■ **REQUIRED WORK**:
Provide a verbatim copy of the data below.

***** EXTRACTED INFORMATION

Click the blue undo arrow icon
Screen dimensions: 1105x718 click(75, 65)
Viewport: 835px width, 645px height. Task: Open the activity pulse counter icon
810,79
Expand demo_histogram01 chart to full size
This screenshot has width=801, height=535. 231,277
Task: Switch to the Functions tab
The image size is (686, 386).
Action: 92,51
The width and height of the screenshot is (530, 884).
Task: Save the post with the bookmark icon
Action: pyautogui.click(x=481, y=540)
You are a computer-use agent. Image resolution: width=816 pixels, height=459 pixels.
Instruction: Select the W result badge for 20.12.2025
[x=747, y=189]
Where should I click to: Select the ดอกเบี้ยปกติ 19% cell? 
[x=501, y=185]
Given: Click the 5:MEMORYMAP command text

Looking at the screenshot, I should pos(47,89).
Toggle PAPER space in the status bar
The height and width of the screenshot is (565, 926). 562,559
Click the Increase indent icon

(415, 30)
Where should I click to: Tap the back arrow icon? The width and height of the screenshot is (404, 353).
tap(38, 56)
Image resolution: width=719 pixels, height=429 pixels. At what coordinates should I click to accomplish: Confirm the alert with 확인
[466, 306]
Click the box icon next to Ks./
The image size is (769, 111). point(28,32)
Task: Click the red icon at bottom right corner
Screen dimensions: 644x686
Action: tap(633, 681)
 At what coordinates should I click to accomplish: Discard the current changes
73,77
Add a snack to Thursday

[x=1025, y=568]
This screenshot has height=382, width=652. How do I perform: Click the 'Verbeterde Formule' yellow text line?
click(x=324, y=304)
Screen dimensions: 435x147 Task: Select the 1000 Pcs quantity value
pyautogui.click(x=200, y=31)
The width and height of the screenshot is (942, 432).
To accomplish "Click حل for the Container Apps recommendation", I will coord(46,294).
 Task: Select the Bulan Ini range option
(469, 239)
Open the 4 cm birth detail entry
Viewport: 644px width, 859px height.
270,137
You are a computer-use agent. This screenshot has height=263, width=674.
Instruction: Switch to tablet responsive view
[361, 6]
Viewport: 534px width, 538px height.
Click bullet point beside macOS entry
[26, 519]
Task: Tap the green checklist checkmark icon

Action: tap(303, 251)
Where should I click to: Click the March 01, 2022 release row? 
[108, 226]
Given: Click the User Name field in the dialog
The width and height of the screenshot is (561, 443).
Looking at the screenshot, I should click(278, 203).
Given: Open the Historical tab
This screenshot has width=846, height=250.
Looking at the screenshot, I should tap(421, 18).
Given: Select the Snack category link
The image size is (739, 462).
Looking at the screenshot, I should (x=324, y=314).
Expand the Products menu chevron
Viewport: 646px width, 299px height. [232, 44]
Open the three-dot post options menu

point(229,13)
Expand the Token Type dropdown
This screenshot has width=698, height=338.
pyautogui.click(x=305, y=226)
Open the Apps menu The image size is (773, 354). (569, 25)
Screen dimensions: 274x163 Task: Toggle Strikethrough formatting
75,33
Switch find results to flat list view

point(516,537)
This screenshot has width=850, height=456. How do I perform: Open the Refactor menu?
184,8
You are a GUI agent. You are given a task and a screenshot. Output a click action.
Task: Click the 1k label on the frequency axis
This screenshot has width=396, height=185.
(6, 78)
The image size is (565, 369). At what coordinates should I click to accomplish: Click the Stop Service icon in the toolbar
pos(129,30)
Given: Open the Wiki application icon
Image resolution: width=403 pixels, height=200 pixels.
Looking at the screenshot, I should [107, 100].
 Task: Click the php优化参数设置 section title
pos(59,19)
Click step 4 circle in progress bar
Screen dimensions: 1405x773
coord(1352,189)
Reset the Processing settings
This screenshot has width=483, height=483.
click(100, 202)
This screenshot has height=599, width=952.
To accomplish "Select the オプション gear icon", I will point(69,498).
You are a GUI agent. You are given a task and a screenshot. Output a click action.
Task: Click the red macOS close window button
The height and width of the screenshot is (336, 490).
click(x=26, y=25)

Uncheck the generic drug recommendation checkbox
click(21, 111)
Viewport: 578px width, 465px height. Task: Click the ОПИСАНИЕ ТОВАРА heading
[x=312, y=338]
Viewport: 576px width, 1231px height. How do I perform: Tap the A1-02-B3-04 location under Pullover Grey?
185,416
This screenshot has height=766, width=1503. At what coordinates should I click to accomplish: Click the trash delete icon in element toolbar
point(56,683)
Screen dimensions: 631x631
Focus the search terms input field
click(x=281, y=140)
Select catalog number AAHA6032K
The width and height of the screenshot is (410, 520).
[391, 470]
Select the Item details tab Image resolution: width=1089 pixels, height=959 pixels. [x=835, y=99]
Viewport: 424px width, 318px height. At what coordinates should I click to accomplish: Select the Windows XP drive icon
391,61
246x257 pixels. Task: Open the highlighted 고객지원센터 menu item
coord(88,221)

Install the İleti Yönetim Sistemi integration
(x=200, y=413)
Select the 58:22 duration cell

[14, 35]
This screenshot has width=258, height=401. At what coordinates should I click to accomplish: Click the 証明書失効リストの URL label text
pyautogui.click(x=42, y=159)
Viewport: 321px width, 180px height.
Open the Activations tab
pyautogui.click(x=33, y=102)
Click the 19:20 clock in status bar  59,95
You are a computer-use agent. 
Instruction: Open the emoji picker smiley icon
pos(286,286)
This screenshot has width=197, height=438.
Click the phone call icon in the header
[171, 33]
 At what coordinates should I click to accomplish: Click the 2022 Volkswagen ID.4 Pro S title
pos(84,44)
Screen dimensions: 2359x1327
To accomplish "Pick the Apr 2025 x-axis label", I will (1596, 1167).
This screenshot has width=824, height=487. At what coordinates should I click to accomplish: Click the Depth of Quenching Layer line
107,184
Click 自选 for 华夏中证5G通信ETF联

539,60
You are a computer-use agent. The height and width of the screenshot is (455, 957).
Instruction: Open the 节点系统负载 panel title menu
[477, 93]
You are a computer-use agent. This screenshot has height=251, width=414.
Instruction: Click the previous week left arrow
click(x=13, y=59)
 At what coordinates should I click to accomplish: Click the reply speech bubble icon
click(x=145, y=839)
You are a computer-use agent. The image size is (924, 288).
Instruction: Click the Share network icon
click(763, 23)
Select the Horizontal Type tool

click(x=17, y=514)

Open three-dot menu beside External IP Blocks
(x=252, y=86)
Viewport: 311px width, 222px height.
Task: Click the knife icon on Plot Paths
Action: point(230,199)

**********

■ **RESPONSE AREA**:
Click the blue undo arrow icon
Screen dimensions: 1105x718 click(75, 65)
Viewport: 835px width, 645px height. Task: Open the activity pulse counter icon
810,79
Expand demo_histogram01 chart to full size
This screenshot has width=801, height=535. 231,277
Task: Switch to the Functions tab
The image size is (686, 386).
Action: 92,51
The width and height of the screenshot is (530, 884).
Task: Save the post with the bookmark icon
Action: pyautogui.click(x=481, y=540)
You are a computer-use agent. Image resolution: width=816 pixels, height=459 pixels.
Instruction: Select the W result badge for 20.12.2025
[x=747, y=189]
Where should I click to: Select the ดอกเบี้ยปกติ 19% cell? 
[x=501, y=185]
Given: Click the 5:MEMORYMAP command text

Looking at the screenshot, I should pos(47,89).
Toggle PAPER space in the status bar
The height and width of the screenshot is (565, 926). 562,559
Click the Increase indent icon

(415, 30)
Where should I click to: Tap the back arrow icon? The width and height of the screenshot is (404, 353).
tap(38, 56)
Image resolution: width=719 pixels, height=429 pixels. At what coordinates should I click to accomplish: Confirm the alert with 확인
[466, 306]
Click the box icon next to Ks./
The image size is (769, 111). point(28,32)
Task: Click the red icon at bottom right corner
Screen dimensions: 644x686
Action: tap(633, 681)
 At what coordinates should I click to accomplish: Discard the current changes
73,77
Add a snack to Thursday

[x=1025, y=568]
This screenshot has height=382, width=652. How do I perform: Click the 'Verbeterde Formule' yellow text line?
click(x=324, y=304)
Screen dimensions: 435x147 Task: Select the 1000 Pcs quantity value
pyautogui.click(x=200, y=31)
The width and height of the screenshot is (942, 432).
To accomplish "Click حل for the Container Apps recommendation", I will coord(46,294).
 Task: Select the Bulan Ini range option
(469, 239)
Open the 4 cm birth detail entry
Viewport: 644px width, 859px height.
270,137
You are a computer-use agent. This screenshot has height=263, width=674.
Instruction: Switch to tablet responsive view
[361, 6]
Viewport: 534px width, 538px height.
Click bullet point beside macOS entry
[26, 519]
Task: Tap the green checklist checkmark icon

Action: tap(303, 251)
Where should I click to: Click the March 01, 2022 release row? 
[108, 226]
Given: Click the User Name field in the dialog
The width and height of the screenshot is (561, 443).
Looking at the screenshot, I should click(278, 203).
Given: Open the Historical tab
This screenshot has width=846, height=250.
Looking at the screenshot, I should tap(421, 18).
Given: Select the Snack category link
The image size is (739, 462).
Looking at the screenshot, I should (x=324, y=314).
Expand the Products menu chevron
Viewport: 646px width, 299px height. [232, 44]
Open the three-dot post options menu

point(229,13)
Expand the Token Type dropdown
This screenshot has width=698, height=338.
pyautogui.click(x=305, y=226)
Open the Apps menu The image size is (773, 354). (569, 25)
Screen dimensions: 274x163 Task: Toggle Strikethrough formatting
75,33
Switch find results to flat list view

point(516,537)
This screenshot has width=850, height=456. How do I perform: Open the Refactor menu?
184,8
You are a GUI agent. You are given a task and a screenshot. Output a click action.
Task: Click the 1k label on the frequency axis
This screenshot has width=396, height=185.
(6, 78)
The image size is (565, 369). At what coordinates should I click to accomplish: Click the Stop Service icon in the toolbar
pos(129,30)
Given: Open the Wiki application icon
Image resolution: width=403 pixels, height=200 pixels.
Looking at the screenshot, I should [107, 100].
 Task: Click the php优化参数设置 section title
pos(59,19)
Click step 4 circle in progress bar
Screen dimensions: 1405x773
coord(1352,189)
Reset the Processing settings
This screenshot has width=483, height=483.
click(100, 202)
This screenshot has height=599, width=952.
To accomplish "Select the オプション gear icon", I will point(69,498).
You are a GUI agent. You are given a task and a screenshot. Output a click action.
Task: Click the red macOS close window button
The height and width of the screenshot is (336, 490).
click(x=26, y=25)

Uncheck the generic drug recommendation checkbox
click(21, 111)
Viewport: 578px width, 465px height. Task: Click the ОПИСАНИЕ ТОВАРА heading
[x=312, y=338]
Viewport: 576px width, 1231px height. How do I perform: Tap the A1-02-B3-04 location under Pullover Grey?
185,416
This screenshot has height=766, width=1503. At what coordinates should I click to accomplish: Click the trash delete icon in element toolbar
point(56,683)
Screen dimensions: 631x631
Focus the search terms input field
click(x=281, y=140)
Select catalog number AAHA6032K
The width and height of the screenshot is (410, 520).
[391, 470]
Select the Item details tab Image resolution: width=1089 pixels, height=959 pixels. [x=835, y=99]
Viewport: 424px width, 318px height. At what coordinates should I click to accomplish: Select the Windows XP drive icon
391,61
246x257 pixels. Task: Open the highlighted 고객지원센터 menu item
coord(88,221)

Install the İleti Yönetim Sistemi integration
(x=200, y=413)
Select the 58:22 duration cell

[14, 35]
This screenshot has width=258, height=401. At what coordinates should I click to accomplish: Click the 証明書失効リストの URL label text
pyautogui.click(x=42, y=159)
Viewport: 321px width, 180px height.
Open the Activations tab
pyautogui.click(x=33, y=102)
Click the 19:20 clock in status bar  59,95
You are a computer-use agent. 
Instruction: Open the emoji picker smiley icon
pos(286,286)
This screenshot has width=197, height=438.
Click the phone call icon in the header
[171, 33]
 At what coordinates should I click to accomplish: Click the 2022 Volkswagen ID.4 Pro S title
pos(84,44)
Screen dimensions: 2359x1327
To accomplish "Pick the Apr 2025 x-axis label", I will (1596, 1167).
This screenshot has width=824, height=487. At what coordinates should I click to accomplish: Click the Depth of Quenching Layer line
107,184
Click 自选 for 华夏中证5G通信ETF联

539,60
You are a computer-use agent. The height and width of the screenshot is (455, 957).
Instruction: Open the 节点系统负载 panel title menu
[477, 93]
You are a computer-use agent. This screenshot has height=251, width=414.
Instruction: Click the previous week left arrow
click(x=13, y=59)
 At what coordinates should I click to accomplish: Click the reply speech bubble icon
click(x=145, y=839)
You are a computer-use agent. The image size is (924, 288).
Instruction: Click the Share network icon
click(763, 23)
Select the Horizontal Type tool

click(x=17, y=514)

Open three-dot menu beside External IP Blocks
(x=252, y=86)
Viewport: 311px width, 222px height.
Task: Click the knife icon on Plot Paths
Action: point(230,199)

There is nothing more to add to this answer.